Cybercriminals in the east African nation have devised many ways to steal from mobile-money and internet users, both corporates and individuals.
Increased internet usage, mobile-money ubiquity and the spread of cashless services in Kenya seem to have created a perfect environment for the cybercriminals to thrive.
At the end of December 2018, Kenya's total number of active internet subscriptions stood at 46 million, up from 33 million of a year earlier, according to the Communication Authority of Kenya (CA).
One of the things that have contributed to the rise in internet use is increased adoption of smartphones and social media.
Many government and private organizations like banks have also automated their services, making it convenient for citizens to use the internet.
On the other hand, mobile money use continues to soar, with Kenya's 45 million subscribers transacting a record 1.06 trillion shillings (about 10.6 billion U.S. dollars) in the first quarter of 2019, up from 36 billion dollars for the whole year in 2018, according to the Central Bank.

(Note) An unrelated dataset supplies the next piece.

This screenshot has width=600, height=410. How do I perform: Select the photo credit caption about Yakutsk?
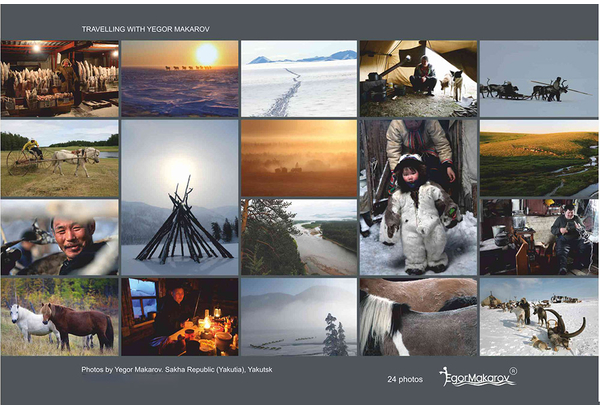(x=177, y=370)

Some of the organizations increasingly targeted by fraudsters, in addition to ordinary Kenyans, are banks, savings and credit societies, government agencies and telecommunication companies.

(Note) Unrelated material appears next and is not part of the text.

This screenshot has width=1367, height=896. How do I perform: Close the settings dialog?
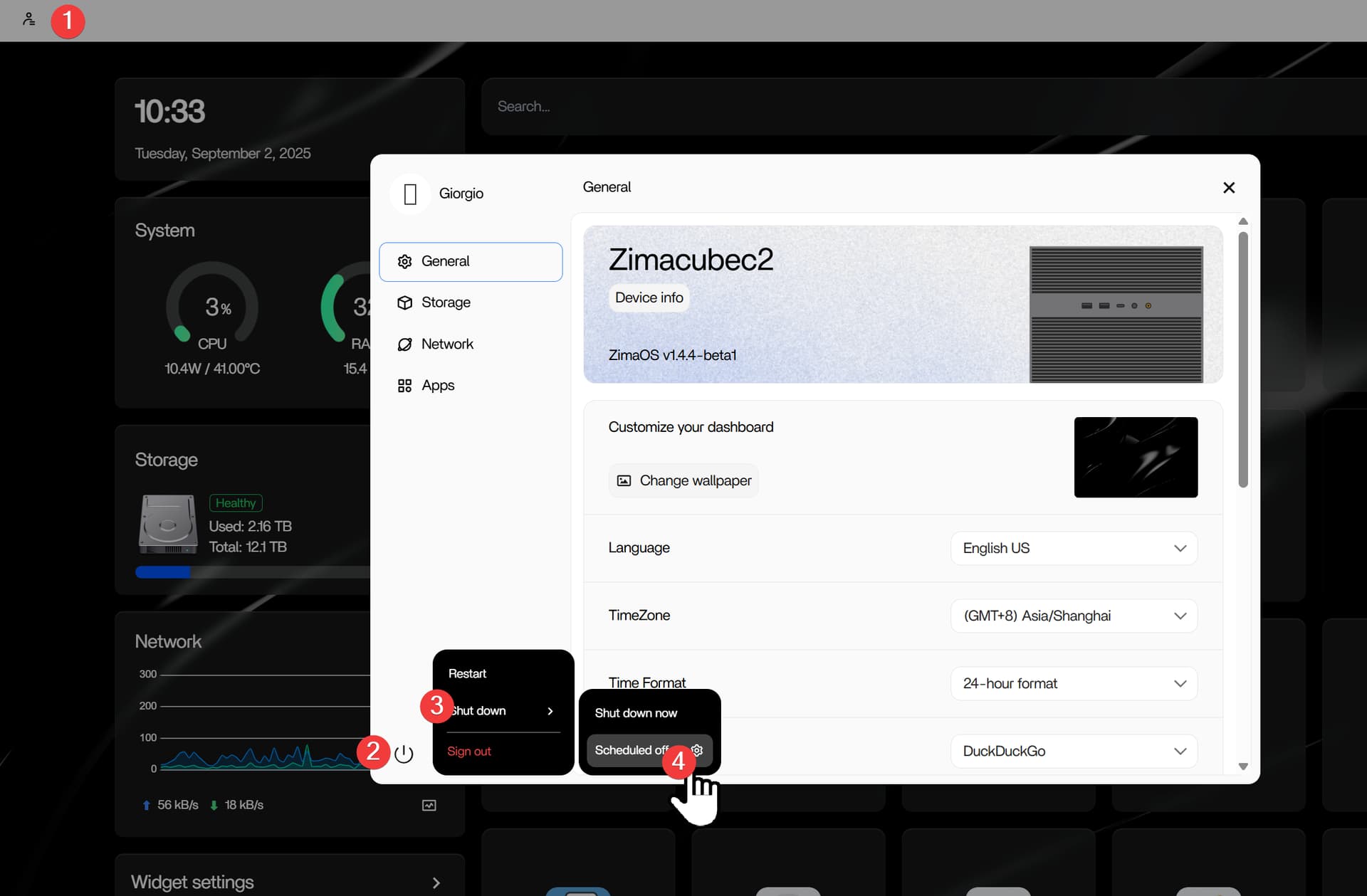click(1228, 188)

Kenyan companies lost 300 million dollars to cybercriminals last year, up from 210 million dollars in 2017, as the fraudsters stepped up their activities, Serianu, a firm that monitors cyber-attacks, said on Tuesday.

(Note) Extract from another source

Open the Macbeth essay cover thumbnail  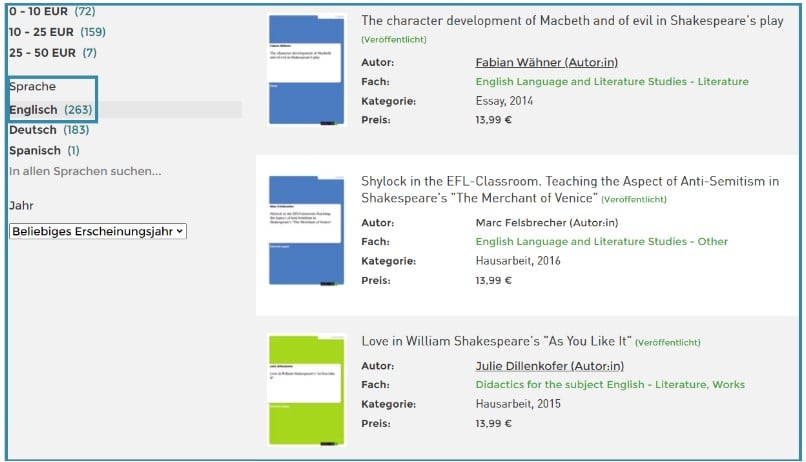(307, 70)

"This includes 80 million dollars in direct cost from money lost in attacks or ransom paid to free up stolen data and over 200 million dollars in indirect costs involving buying of equipment and software, training personnel and monitoring systems to prevent attacks," noted Serianu chief executive William Makatiani.
The attacks organizations in Kenya face include data breaches, data manipulation, email phishing, abuse of privilege access and system misconfigurations.
In the last quarter of 2018, according to the latest CA data, there was an increase in the number of cyber threats in Kenya, with attacks standing at over 10.2 million in the three months, compared to 3.8 million in the previous quarter.
Banks and credit societies are some of the easy targets, according to Serianu, with attackers leveraging on database manipulation.
Peter Chacha, a journalist in Nairobi, is among ordinary Kenyans who have recently lost cash to fraudsters.
For the past one week, Chacha has been frequenting his bank trying to figure out how 200 dollars was withdrawn from his account, although he did not do the transaction.
"The bank has informed me it is investigating and that in case I was not involved, I would get my money back," he said on Wednesday. "I am hopeful all will go well."
To help curb fraud, Kenyan banks and telecommunication firms are educating the public on how to stop the crime, reminding customers to secure their bank and mobile-money passwords and report scam messages.
Bernard Mwaso of the Nairobi-based Edell IT Solution noted that with increased internet and mobile-money usage, cybercrime is to stay.
"Increased consumer awareness and tightening of cyber security is the way to go to help curb the fraud but criminals are always ahead of their victims," he said.
"That is why in Kenya, even large organizations like the telecoms are struggling to keep up with the frequency and complexity of attacks targeting the firms themselves and their customers," Mwaso said.